La pertinaz voluntad de ponerlo todo en cuestión por parte del filósofo, su empeño en perseverar en la duda, en modo alguno debería desembocar en un escepticismo inane. La inanidad, es cierto, se dice de muchas maneras, pero tal vez la que se ha dado en determinadas discusiones éticas pueda resultar ilustrativa, en la medida en que, sin demasiada dificultad, se podría trasladar a las que tienen lugar en otros ámbitos, como el del debate filosófico sobre la política.

Desde hace mucho tiempo, tal vez demasiado, el discurso ético se encuentra enredado en una discusión que no parece tener fin, no solo acerca de la falta de fundamento último de nuestros valores sino, más importante, acerca de qué hacer (esto es, cómo actuar) cuando no somos capaces de dar de una vez por todas con ese, según parece, añorado fundamento. El problema ni es menor ni es meramente teórico.

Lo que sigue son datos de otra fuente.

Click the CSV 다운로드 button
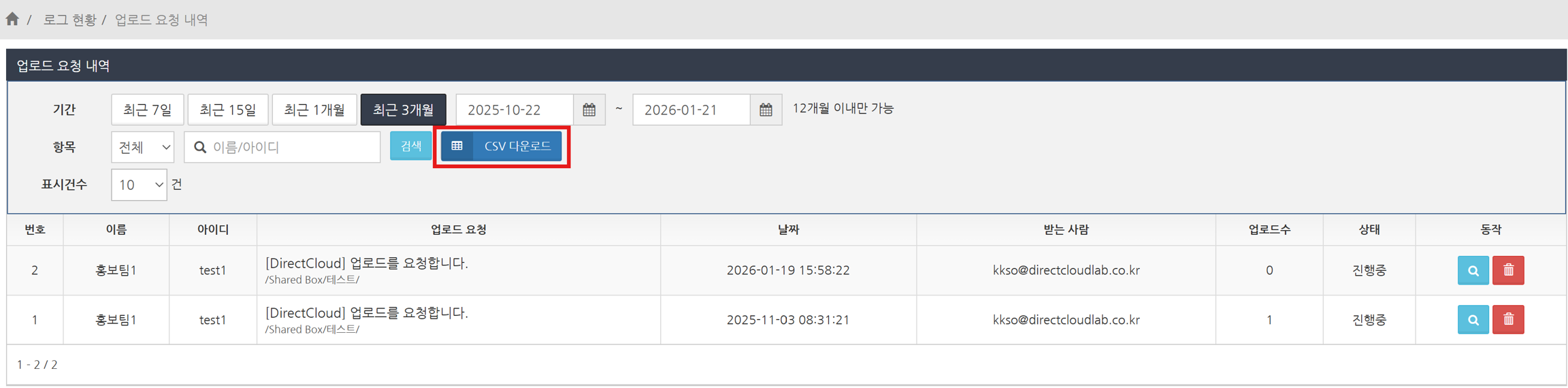 click(502, 146)
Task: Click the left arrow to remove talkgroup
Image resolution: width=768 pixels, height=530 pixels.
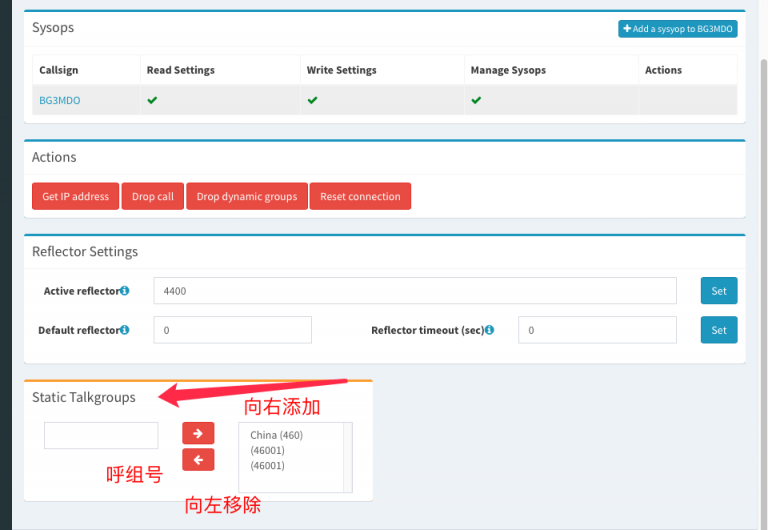Action: [198, 459]
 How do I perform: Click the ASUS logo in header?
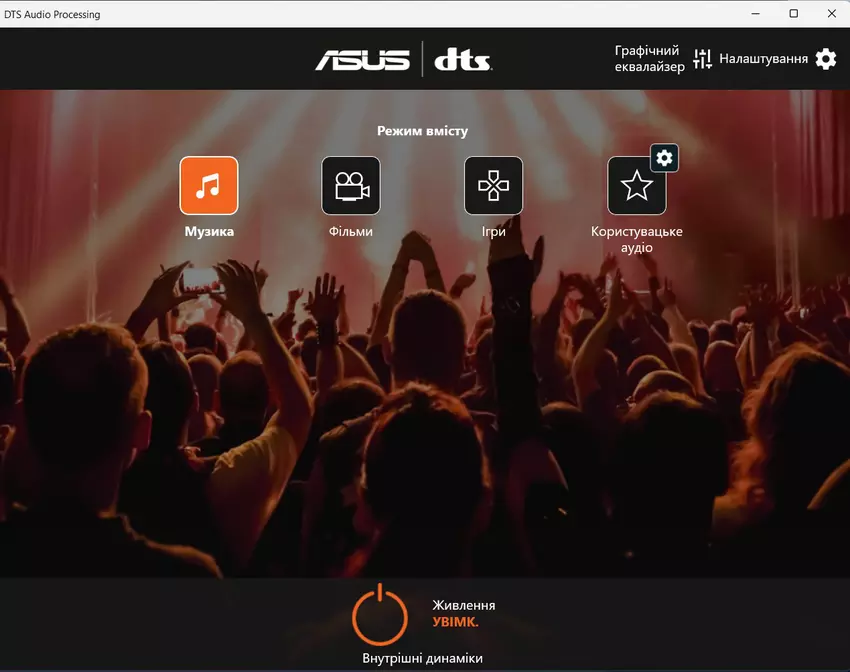pyautogui.click(x=363, y=60)
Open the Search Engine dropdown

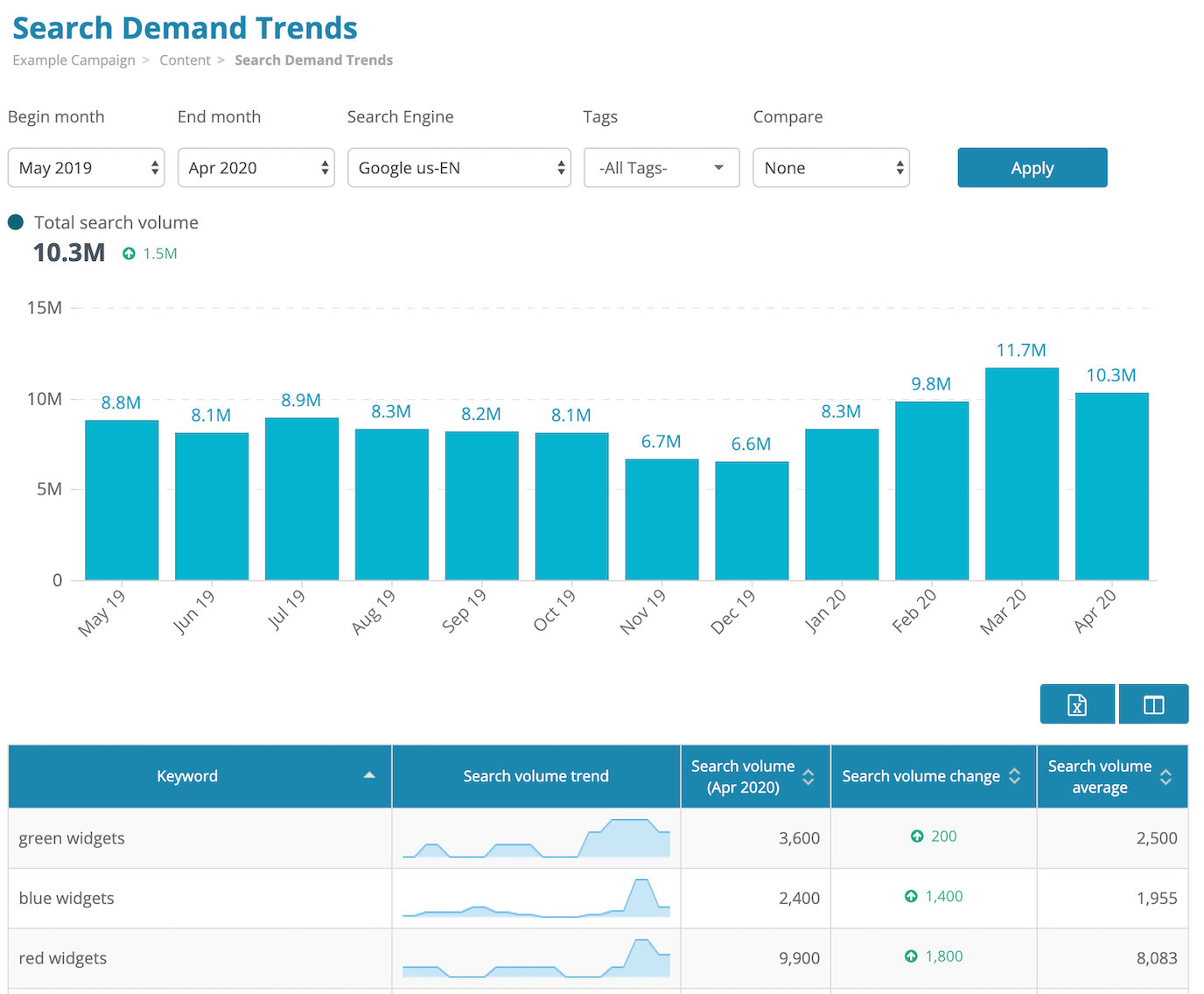click(458, 167)
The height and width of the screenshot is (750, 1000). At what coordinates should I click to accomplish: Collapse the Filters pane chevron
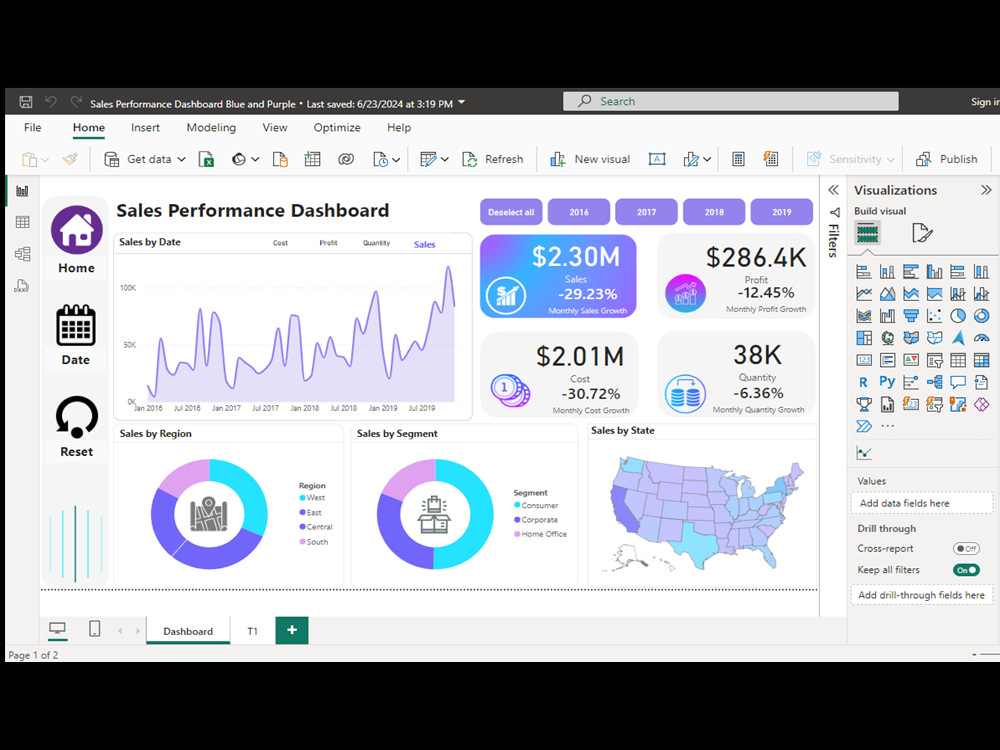(x=835, y=192)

La cosa, formulada en términos de pregunta, quedaría así: ¿con qué valores desenvolvernos cuando desaparece el confortable y cálido cobijo del fundamento? Alguien podría pensar que, en tiempos de globalización, estamos abocados, o bien a una proliferación multicultural de criterios morales que acabe desembocando en un relativismo bobo (Ernesto Garzón dixit), fronterizo con un escepticismo absoluto, o bien en la hegemonía de los valores de la cultura dominante, cuyas élites reivindicarían en exclusiva para sí el rasgo de la universalidad.

Frente a ambas opciones, la realidad misma nos proporciona una pista que acaso valga la pena perseguir. Porque no resulta difícil constatar que el lenguaje moral con el que se identifica la mayoría de la gente en diversas partes del mundo es el de las virtudes cotidianas entre las cuales se incluirían, sin el menor género de dudas, virtudes como la decencia, la honradez, la integridad y otras similares.

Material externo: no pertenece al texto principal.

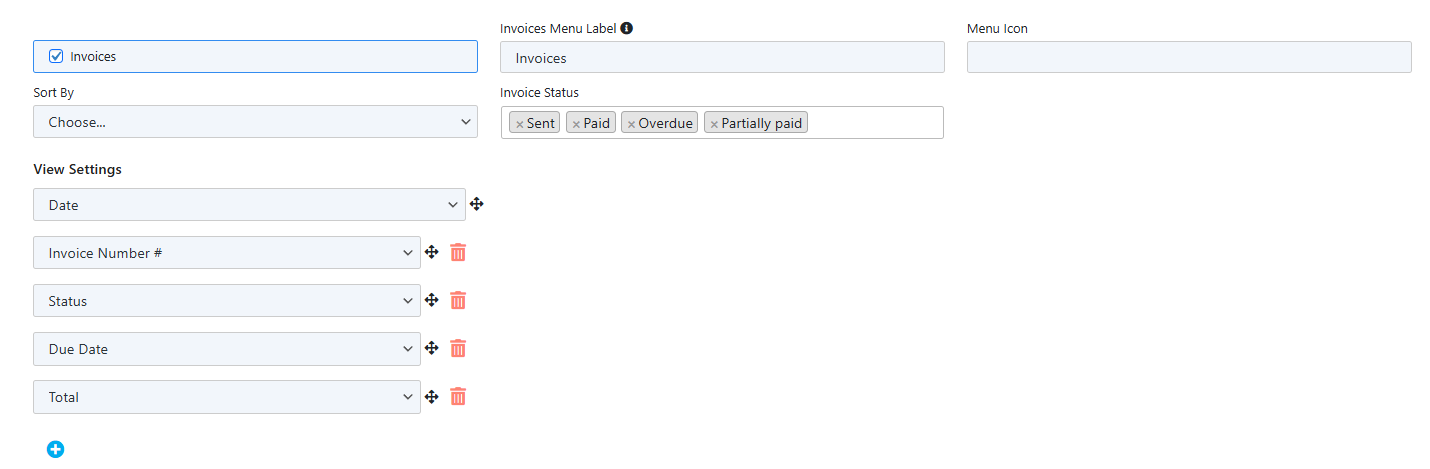Uncheck the Invoices checkbox
The image size is (1430, 469).
pyautogui.click(x=56, y=57)
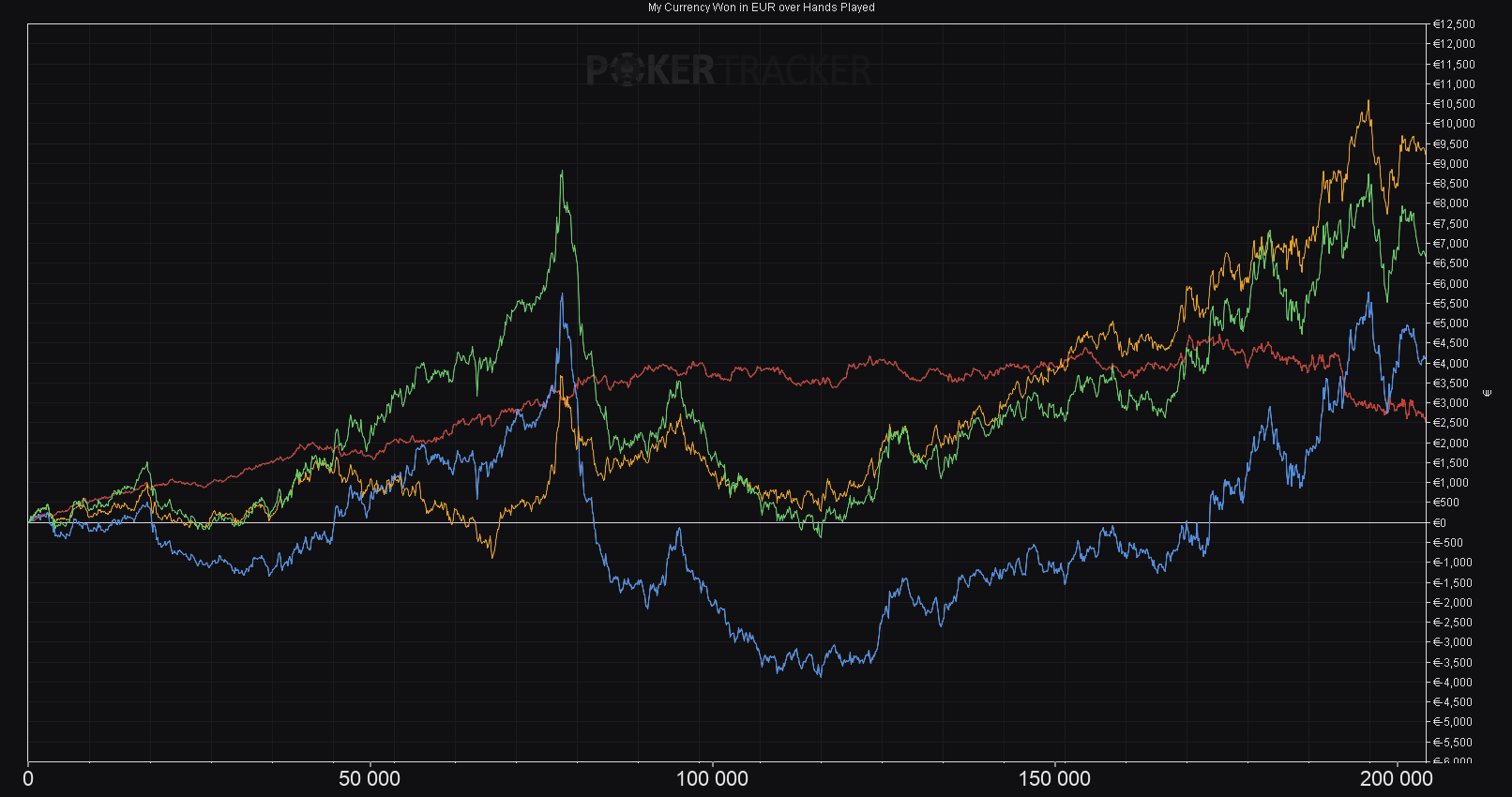Click the €12,500 y-axis label
Image resolution: width=1512 pixels, height=797 pixels.
click(1454, 24)
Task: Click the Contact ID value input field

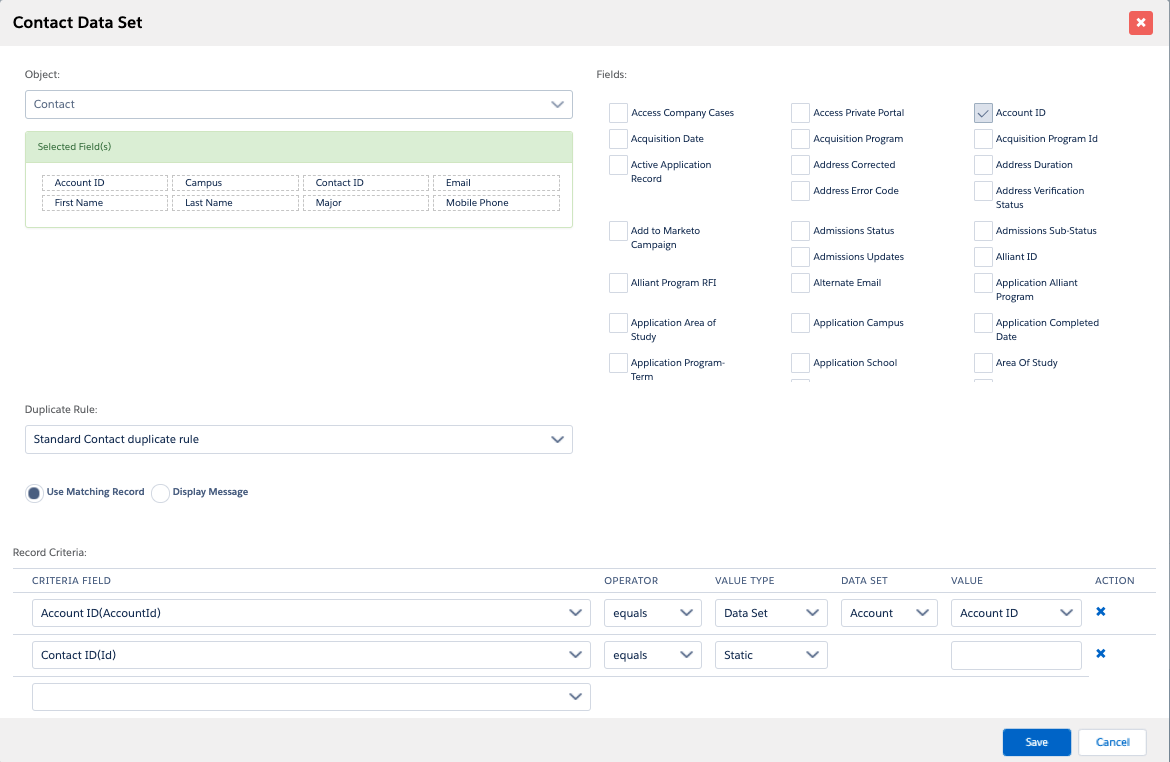Action: tap(1016, 655)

En el fondo, el asunto se podría resumir de nuevo en una pregunta que, a pesar de su apariencia simplista, expresa bien la línea de demarcación que todos parecemos asumir: ¿acaso hay alguien a favor de la indecencia, la corrupción o la desvergüenza? Lo que es como decir: que tengamos dudas sobre la falta de fundamento de nuestros valores no significa que tengamos dudas respecto a cuáles son los mejores.

Pues bien, intentemos trasladar este mismo planteamiento al ámbito de lo público y continuemos con las preguntas. ¿Cuáles son los valores o principios en los que se debería basar nuestro comportamiento en sociedad? Las sociedades modernas parecen tener clara, desde hace más de dos siglos, la respuesta, que no es otra que la tríada revolucionaria francesa libertad-igualdad-fraternidad.

¿Acaso hay alguien a favor de la indecencia, la corrupción o la desvergüenza?

Pero la constatación no debería hacernos olvidar un matiz fundamental, y es que mientras la realidad de las dos primeras depende de un poder estatal que las materialice y desarrolle, la tercera depende en gran medida del comportamiento de los propios individuos, asunto que, como se percibirá, conecta directamente con la cuestión de su compromiso político.

Importa introducir otro matiz adicional, esta vez referido a la naturaleza misma de la virtud. Afirmar que la fraternidad ha sido históricamente la gran olvidada de dicha triada no pasa de ser una constatación obvia. Pero sostener, a partir de esto, que el lugar que antaño ocupaba aquella noble categoría lo ocupa ahora la solidaridad constituye una severa confusión conceptual (se trata de conceptos con determinaciones diferentes). De la misma manera que nada más alejado del espíritu de la fraternidad que contentarse con la generalización de determinados afectos, como hace un cierto fraternalismo light (más próximo al insustancial todo el mundo es bueno que al valor republicano en sentido propio).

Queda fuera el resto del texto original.